#### [TEXT PASSAGE]
================
Dr Chris Lintott of the Oxford Martin School Programme on Computational Cosmology has taken citizen science beneath the waves with his latest project, Plankton Portal.
The Computational Cosmology programme looks at how data from enormous experiments can be processed, and at ways of extending methods that are developing in astrophysics and cosmology to other disciplines.
Plankton Portal joins more than 15 projects currently on the Zooniverse.org platform after a team from the University of Miami took millions of images using a unique underwater robot.
Plankton are a critically important food source for ocean life, and researchers are asking volunteers to classify the images to help them study the microscopic creatures’ diversity, distribution and behaviour.
The team from the Rosenstiel School of Marine and Atmospheric Sciences at the University of Miami, collaborated with the National Oceanic and Atmospheric Administration, the National Science Foundation and developers at Zooniverse.org on the project.
The images were taken by a robot called INSIIS (In Situ Ichthyoplankton Imaging System) which operates as an ocean scanner, casting the shadow of tiny and transparent oceanic creatures onto a very high resolution digital sensor at very high frequency. This new technology can help answer important questions ranging from how plankton disperse, interact and survive in the marine environment, through to predicting the physical and biological factors that could influence the plankton community.
As well as being a food source, plankton also play an important role in the global carbon cycle, which captures the sun’s energy and the atmosphere’s CO2 at the surface of the ocean and releases it to other organisms and other areas of the ocean. Seeing where and when plankton occur at different depths in the ocean allows scientists to get a global understanding of the function and health of the ocean from small to global scales.
================
#### [SUPPLIED MATERIAL]
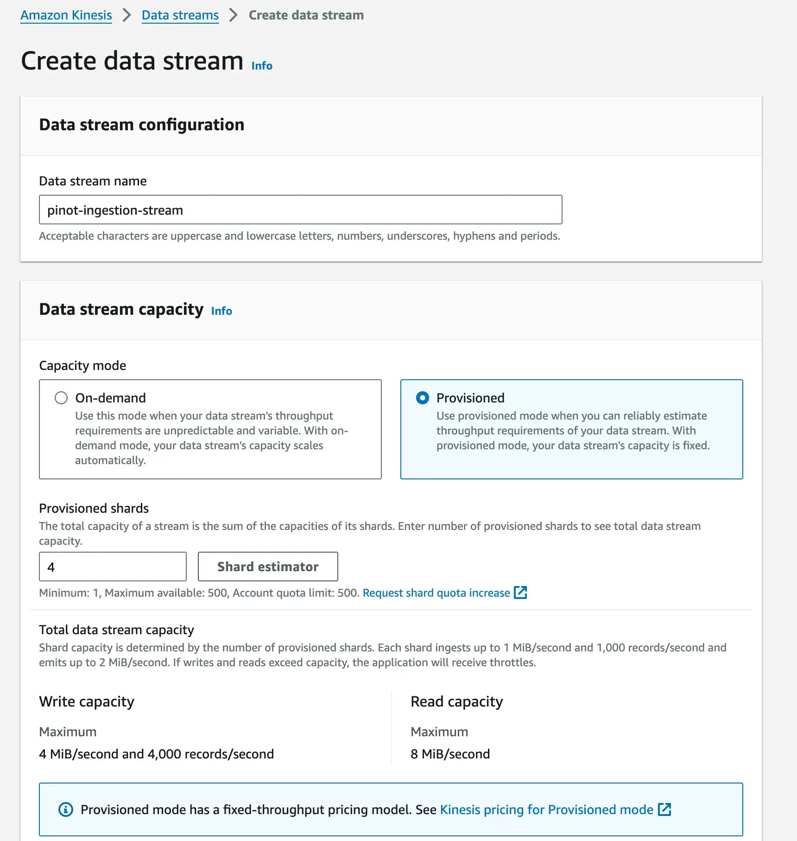This screenshot has width=797, height=841.
Task: Navigate to Data streams breadcrumb
Action: (x=180, y=15)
================
#### [PARTS OF THE EXERCISE]
1 - In the Plankton Portal text, what is the name of the robot that took the images?
2 - Print the Plankton Portal text from "Plankton Portal joins" to "unique underwater robot.".

#### [RESULTS IN ORDER]
1 - INSIIS (In Situ Ichthyoplankton Imaging System)

2 -
Plankton Portal joins more than 15 projects currently on the Zooniverse.org platform after a team from the University of Miami took millions of images using a unique underwater robot.